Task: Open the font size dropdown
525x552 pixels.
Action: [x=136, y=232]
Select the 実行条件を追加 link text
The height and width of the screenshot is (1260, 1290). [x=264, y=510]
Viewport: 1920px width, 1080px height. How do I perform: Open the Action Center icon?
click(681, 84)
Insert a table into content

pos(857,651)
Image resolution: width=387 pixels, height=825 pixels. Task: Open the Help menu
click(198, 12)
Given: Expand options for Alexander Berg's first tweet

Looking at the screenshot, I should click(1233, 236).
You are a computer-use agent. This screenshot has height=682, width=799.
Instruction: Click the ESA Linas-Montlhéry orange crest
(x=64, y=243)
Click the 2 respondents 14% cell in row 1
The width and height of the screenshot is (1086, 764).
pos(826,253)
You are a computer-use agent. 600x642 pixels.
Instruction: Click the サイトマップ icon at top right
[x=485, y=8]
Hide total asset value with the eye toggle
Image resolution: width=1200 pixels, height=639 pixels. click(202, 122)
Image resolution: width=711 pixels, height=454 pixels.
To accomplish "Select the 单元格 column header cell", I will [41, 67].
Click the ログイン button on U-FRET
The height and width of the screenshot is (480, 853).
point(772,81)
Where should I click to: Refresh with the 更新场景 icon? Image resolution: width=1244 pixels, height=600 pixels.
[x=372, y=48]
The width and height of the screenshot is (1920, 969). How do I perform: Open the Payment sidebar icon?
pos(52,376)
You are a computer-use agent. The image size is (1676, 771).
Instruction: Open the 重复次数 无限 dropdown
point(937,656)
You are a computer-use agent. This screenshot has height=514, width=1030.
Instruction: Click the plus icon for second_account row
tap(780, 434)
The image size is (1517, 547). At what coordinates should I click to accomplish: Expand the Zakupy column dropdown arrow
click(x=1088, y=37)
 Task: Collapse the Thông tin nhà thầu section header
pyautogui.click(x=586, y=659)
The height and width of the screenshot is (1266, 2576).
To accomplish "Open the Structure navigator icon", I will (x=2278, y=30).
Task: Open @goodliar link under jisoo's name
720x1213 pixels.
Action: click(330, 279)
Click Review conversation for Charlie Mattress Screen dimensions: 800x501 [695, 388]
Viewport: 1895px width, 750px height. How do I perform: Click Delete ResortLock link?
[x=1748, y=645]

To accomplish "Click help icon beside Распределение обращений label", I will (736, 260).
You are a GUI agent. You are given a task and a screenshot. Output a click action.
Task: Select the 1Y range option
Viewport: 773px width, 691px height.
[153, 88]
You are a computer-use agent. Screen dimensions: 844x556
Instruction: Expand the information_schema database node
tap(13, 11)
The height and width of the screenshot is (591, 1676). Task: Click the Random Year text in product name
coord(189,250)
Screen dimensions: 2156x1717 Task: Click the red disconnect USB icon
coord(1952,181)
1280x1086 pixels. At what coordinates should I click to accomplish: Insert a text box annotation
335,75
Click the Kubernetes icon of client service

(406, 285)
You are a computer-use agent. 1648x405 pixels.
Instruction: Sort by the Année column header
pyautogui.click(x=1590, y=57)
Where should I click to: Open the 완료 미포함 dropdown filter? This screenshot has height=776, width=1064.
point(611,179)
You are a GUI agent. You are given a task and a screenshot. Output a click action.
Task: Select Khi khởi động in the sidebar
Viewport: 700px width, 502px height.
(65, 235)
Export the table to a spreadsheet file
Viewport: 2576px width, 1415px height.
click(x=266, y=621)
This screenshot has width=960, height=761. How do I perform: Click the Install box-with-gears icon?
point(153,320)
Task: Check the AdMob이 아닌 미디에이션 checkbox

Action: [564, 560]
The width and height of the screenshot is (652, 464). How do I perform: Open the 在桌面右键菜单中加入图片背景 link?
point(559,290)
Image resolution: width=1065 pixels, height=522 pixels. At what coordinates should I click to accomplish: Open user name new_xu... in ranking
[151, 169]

WHAT IS REQUIRED: Render all the items above as a Markdown table with two columns, No. and Line. Give each line its own numbered row and leave out blank lines.

SOLUTION TO THE PROBLEM:
| No. | Line |
|---|---|
| 1 | Task: Open the font size dropdown |
| 2 | 525x552 pixels. |
| 3 | Action: [x=136, y=232] |
| 4 | Select the 実行条件を追加 link text |
| 5 | The height and width of the screenshot is (1260, 1290). [x=264, y=510] |
| 6 | Viewport: 1920px width, 1080px height. How do I perform: Open the Action Center icon? |
| 7 | click(681, 84) |
| 8 | Insert a table into content |
| 9 | pos(857,651) |
| 10 | Image resolution: width=387 pixels, height=825 pixels. Task: Open the Help menu |
| 11 | click(198, 12) |
| 12 | Given: Expand options for Alexander Berg's first tweet |
| 13 | Looking at the screenshot, I should click(1233, 236). |
| 14 | You are a computer-use agent. This screenshot has height=682, width=799. |
| 15 | Instruction: Click the ESA Linas-Montlhéry orange crest |
| 16 | (x=64, y=243) |
| 17 | Click the 2 respondents 14% cell in row 1 |
| 18 | The width and height of the screenshot is (1086, 764). |
| 19 | pos(826,253) |
| 20 | You are a computer-use agent. 600x642 pixels. |
| 21 | Instruction: Click the サイトマップ icon at top right |
| 22 | [x=485, y=8] |
| 23 | Hide total asset value with the eye toggle |
| 24 | Image resolution: width=1200 pixels, height=639 pixels. click(202, 122) |
| 25 | Image resolution: width=711 pixels, height=454 pixels. |
| 26 | To accomplish "Select the 单元格 column header cell", I will [41, 67]. |
| 27 | Click the ログイン button on U-FRET |
| 28 | The height and width of the screenshot is (480, 853). |
| 29 | point(772,81) |
| 30 | Where should I click to: Refresh with the 更新场景 icon? Image resolution: width=1244 pixels, height=600 pixels. |
| 31 | [x=372, y=48] |
| 32 | The width and height of the screenshot is (1920, 969). How do I perform: Open the Payment sidebar icon? |
| 33 | pos(52,376) |
| 34 | You are a computer-use agent. The image size is (1676, 771). |
| 35 | Instruction: Open the 重复次数 无限 dropdown |
| 36 | point(937,656) |
| 37 | You are a computer-use agent. This screenshot has height=514, width=1030. |
| 38 | Instruction: Click the plus icon for second_account row |
| 39 | tap(780, 434) |
| 40 | The image size is (1517, 547). At what coordinates should I click to accomplish: Expand the Zakupy column dropdown arrow |
| 41 | click(x=1088, y=37) |
| 42 |  Task: Collapse the Thông tin nhà thầu section header |
| 43 | pyautogui.click(x=586, y=659) |
| 44 | The height and width of the screenshot is (1266, 2576). |
| 45 | To accomplish "Open the Structure navigator icon", I will (x=2278, y=30). |
| 46 | Task: Open @goodliar link under jisoo's name |
| 47 | 720x1213 pixels. |
| 48 | Action: click(330, 279) |
| 49 | Click Review conversation for Charlie Mattress Screen dimensions: 800x501 [695, 388] |
| 50 | Viewport: 1895px width, 750px height. How do I perform: Click Delete ResortLock link? |
| 51 | [x=1748, y=645] |
| 52 | To accomplish "Click help icon beside Распределение обращений label", I will (736, 260). |
| 53 | You are a GUI agent. You are given a task and a screenshot. Output a click action. |
| 54 | Task: Select the 1Y range option |
| 55 | Viewport: 773px width, 691px height. |
| 56 | [153, 88] |
| 57 | You are a computer-use agent. Screen dimensions: 844x556 |
| 58 | Instruction: Expand the information_schema database node |
| 59 | tap(13, 11) |
| 60 | The height and width of the screenshot is (591, 1676). Task: Click the Random Year text in product name |
| 61 | coord(189,250) |
| 62 | Screen dimensions: 2156x1717 Task: Click the red disconnect USB icon |
| 63 | coord(1952,181) |
| 64 | 1280x1086 pixels. At what coordinates should I click to accomplish: Insert a text box annotation |
| 65 | 335,75 |
| 66 | Click the Kubernetes icon of client service |
| 67 | (406, 285) |
| 68 | You are a computer-use agent. 1648x405 pixels. |
| 69 | Instruction: Sort by the Année column header |
| 70 | pyautogui.click(x=1590, y=57) |
| 71 | Where should I click to: Open the 완료 미포함 dropdown filter? This screenshot has height=776, width=1064. |
| 72 | point(611,179) |
| 73 | You are a GUI agent. You are given a task and a screenshot. Output a click action. |
| 74 | Task: Select Khi khởi động in the sidebar |
| 75 | Viewport: 700px width, 502px height. |
| 76 | (65, 235) |
| 77 | Export the table to a spreadsheet file |
| 78 | Viewport: 2576px width, 1415px height. |
| 79 | click(x=266, y=621) |
| 80 | This screenshot has width=960, height=761. How do I perform: Click the Install box-with-gears icon? |
| 81 | point(153,320) |
| 82 | Task: Check the AdMob이 아닌 미디에이션 checkbox |
| 83 | Action: [564, 560] |
| 84 | The width and height of the screenshot is (652, 464). How do I perform: Open the 在桌面右键菜单中加入图片背景 link? |
| 85 | point(559,290) |
| 86 | Image resolution: width=1065 pixels, height=522 pixels. At what coordinates should I click to accomplish: Open user name new_xu... in ranking |
| 87 | [151, 169] |